人材派遣とは|人材派遣の現状

人材派遣において、正社員やパートと決定的に異なる部分は、?派遣元、すなわち雇用契約を結ぶ会社と、?実際に働く会社、すなわち勤務先が違うということです。通常、正社員のような直接雇用の場合は、雇用主(企業)と被雇用者(個人)との間で雇用契約を結び、給与も雇用主(企業)から個人に対して直接支払われますが、人材派遣の場合には、派遣会社から、個人に対して給与が支払われることになります。また、個人が受け取る給与額に対して、ほぼ同額を合わせた形で、勤務先の会社(派遣先)から、派遣元の派遣会社に支払われることが多いようです。つまり、勤務先にとっては、個人を直接雇用するよりも倍程度を支払うこととなります。


なぜ、ここまで高いお金を支払って企業側が、人材派遣を使って派遣社員を採用するか疑問を抱くところかもしれませんが、以前、いわゆる派遣切りで問題になりましたが、派遣社員を採用する企業にとっては、もし景気が悪くなったり、繁忙期が過ぎたときに、正社員ではそう簡単にやめさせることは出来ませんが、派遣社員であれば、必要な場所に、必要な人員を、必要な時期に手配することが出来るため、敢えて派遣社員を雇うのです。派遣社員側にとっては、常にいつ仕事がなくなるか分からないという不安定な状態になりますが、企業側にとっては、固定費、リスクを減らせるため、派遣社員を雇うということが一つの選択肢として、数多くの企業に採用されてきました。

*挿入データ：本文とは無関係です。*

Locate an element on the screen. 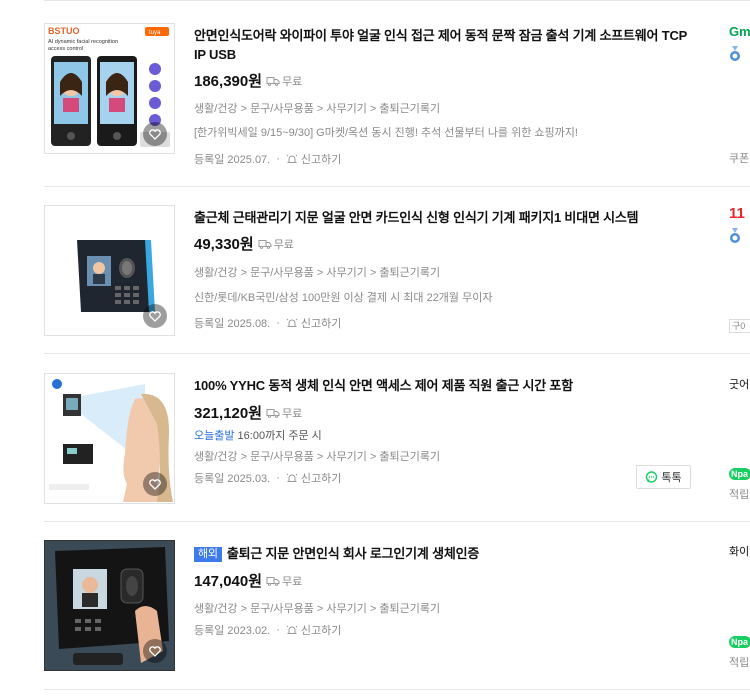  meta-row: 등록일 2023.02. · 신고하기 is located at coordinates (268, 630).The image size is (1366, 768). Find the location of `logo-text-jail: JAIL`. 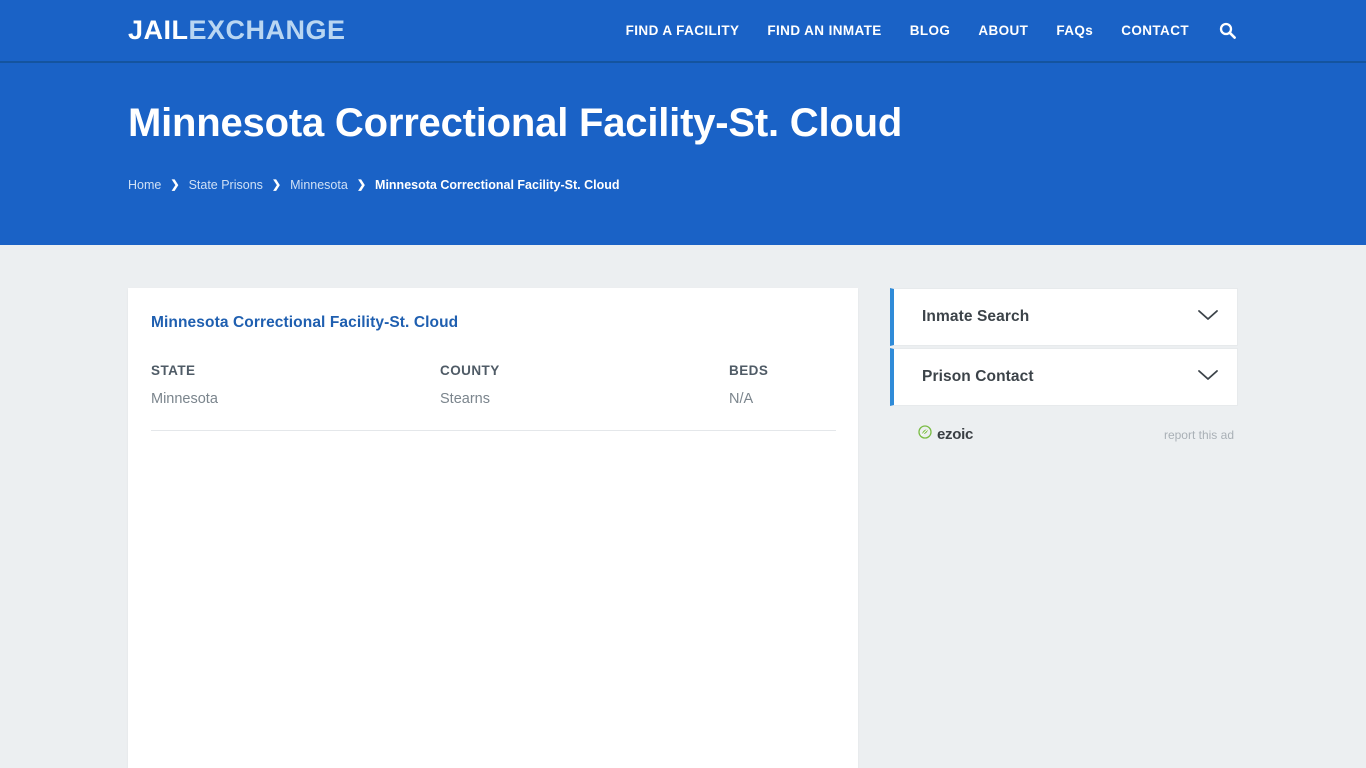

logo-text-jail: JAIL is located at coordinates (158, 30).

人材派遣会社を使って派遣社員になるか、正社員の道を選ぶか、分かれ目になりますが、時給が高いとはいえ、派遣社員には基本的にボーナスというものはありませんので、もし、ずっと同じ場所で働きたいのであれば、正社員になるのが、将来的には、昇進もあり、王道であることは疑う余地はないものと思います。ただ、将来的に、転職や、留学を考えていて、短期間にぱっと働いて、そこから先のことは分からず、やりたいことが別に見つかるかもしれない、という人にとっては、比較的短期間に、会社に縛られず自由に動ける派遣社員を選ぶのも一つかもしれません。